Advocates for the Jewish community are working to ensure that a key Federal Security grant maintain the record level of funding it received last year, despite a low-ball offer from the Senate which would cut the program by over 40 percent.

Last year, amid rising levels of anti-Semitic incidents, Congress authorized $60 million for the funding, known as the Nonprofit Security Grant Program (NSGP), up from $25 million for 2017. While the program is open to all non-profits, Jewish institutions have received the majority of grants, which are awarded to organizations that are proven to be high-risk targets for attacks.

This past May, a budget proposal from the House of Representatives suggested that the program continue to be funded at $60 million, but a recent counter offer from a newly sworn-in Senate knocked the level down to $35 million.

Despite the threat of a deep slash to the program, Rabbi Abba Cohen, vice president for federal affairs and Washington director of the Agudath Israel of America remains optimistic that both houses of Congress will agree to fund the NSGP at $60 million, especially given a continued up-tick in incidents targeting Jews.

“The risks to Jews are getting greater and greater and after the Pittsburgh shooting, which was obviously the most visible example; in that background, I have a hard time believing Congress would cut the program,” he told Hamodia.

Some have conjectured that the reason for the Senate’s proposed cut was not an attempt to take money from nonprofits, but rather a sense that money for security was available through other federal programs besides the NPSG.
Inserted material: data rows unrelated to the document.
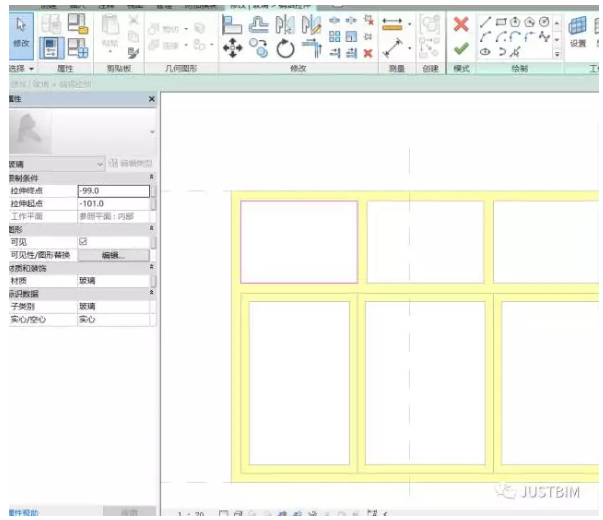The image size is (603, 520).
Task: Click the Move tool icon
Action: 233,49
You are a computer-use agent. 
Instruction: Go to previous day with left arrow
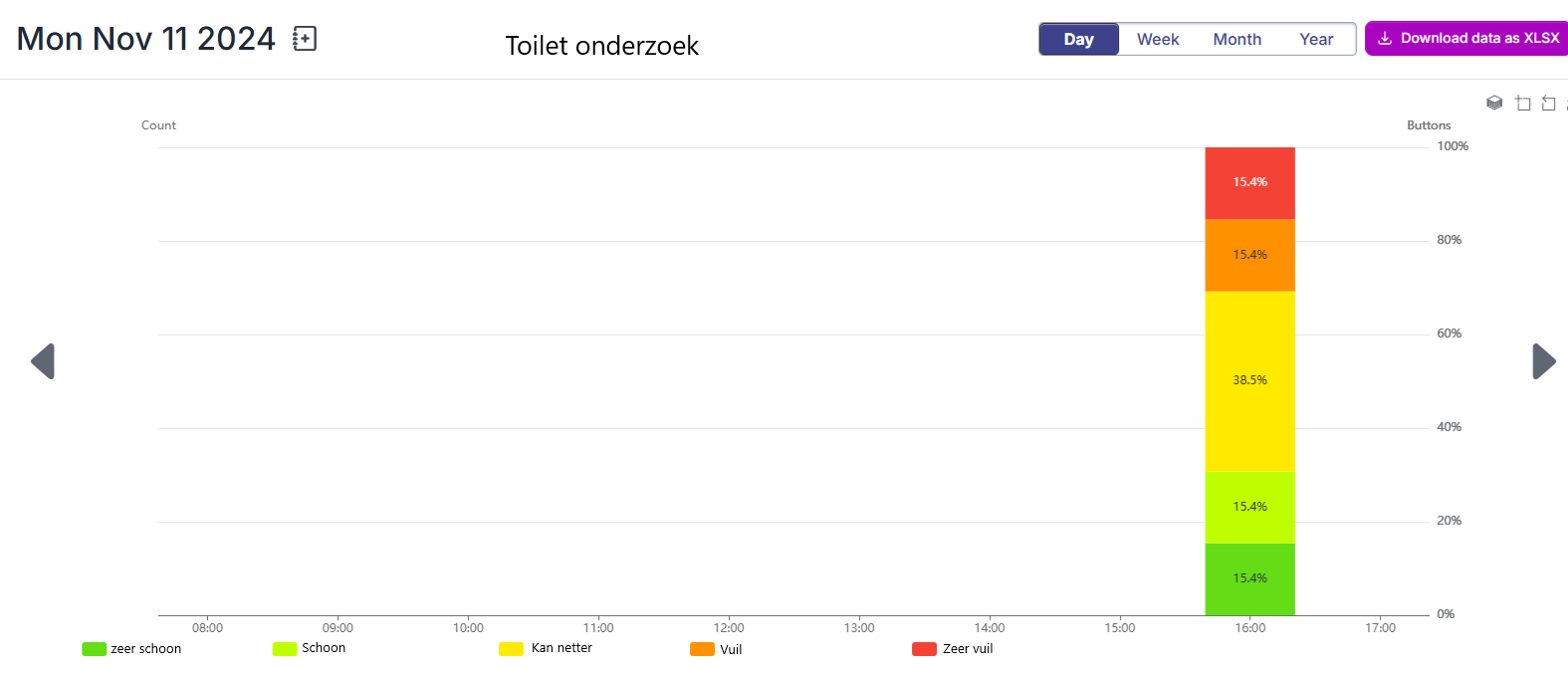[43, 361]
Rabbi Cohen said that he and other Jewish advocates, including the UJA-Federation, which has taken a lead role in the lobby effort, have worked to make it clear to key Senators that while several programs are available to nonprofits, it is unlikely that many shuls, Jewish schools, and other community institutions that have benefited from the NPSG would qualify for them.

Under normal circumstances, the NPSG for 2019 would have been settled before the end of 2018, but an ongoing showdown between President Donald Trump and congressional Democrats over funding for border security has pushed off appropriations for several government departments. Homeland Security, through which the NPSG is funded, has been at the center of the storm.
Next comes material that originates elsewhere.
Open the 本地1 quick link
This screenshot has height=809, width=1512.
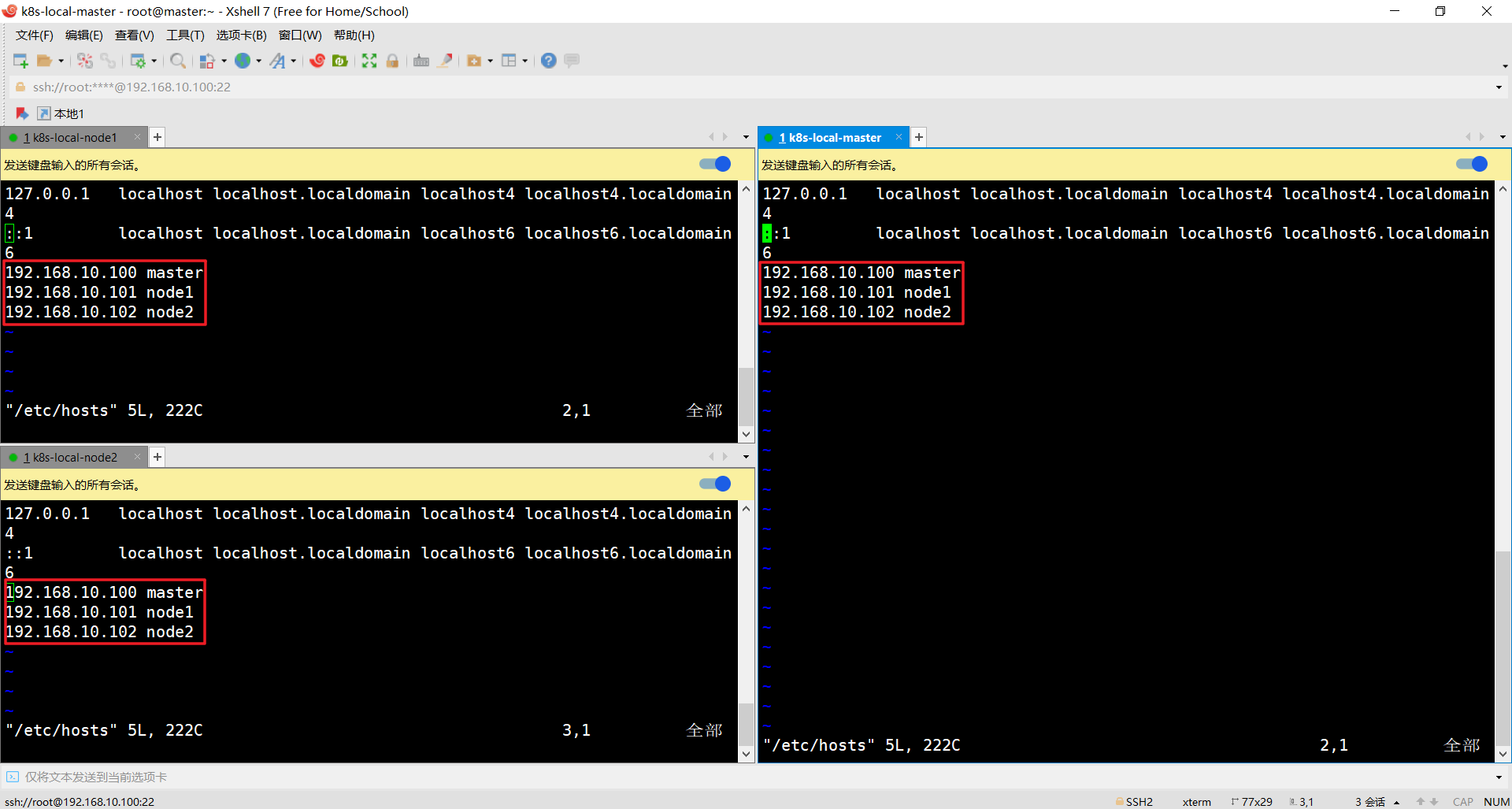coord(61,113)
Nathan Diament, the Orthodox Union’s (OU) executive director for public policy, said that even if no long-term deal is brokered and the previous years’ funding is carried over, that option, too, would be a positive outcome at least for the NPSG. Nevertheless, he did not discount the effects of the budget impasse.

“We’re concerned that this important funding stream is caught in the midst of high stakes political showdown, but we are working with allies and remain cautiously optimistic that we will be able to keep the NPSG fully funded,” he told Hamodia.

Rabbi Cohen, as well, while relatively confident that NPSG would remain funded at $60 million, that the surrounding political drama leaves its future in an unsettled state.

“The border wall and NPSG are obviously not directly related, but once a program gets caught up in different issues, they can always end up getting held hostage or used as bargaining chips,” he said. “I don’t think that will happen here, but the longer this drags on the risks don’t go away.”

Now that a new House has been sworn in, legislators there will have to offer a new proposal as well, but as it has enjoyed wide bipartisan support, including from new Appropriations Committee chair Rep. Nita Lowey (D-N.Y.), advocates are not concerned that the new proposal will differ from last year’s.

The grant program was originally enacted in 2005, largely at the urging of Jewish lobbying groups, as part of a national post-9/11 response to heightened domestic terror threats. The allocation was set at $25 million at the time, but was gradually decreased to $10 million. While the funding level has been steadily increased since then, the program was never formally authorized and needs to be lobbied for each year. The massive increase to $60 million was a landmark level.

According the OU, thousands of shuls, Jewish day schools, yeshivos, and other communal institutions have received NSGP grants since the program’s inception.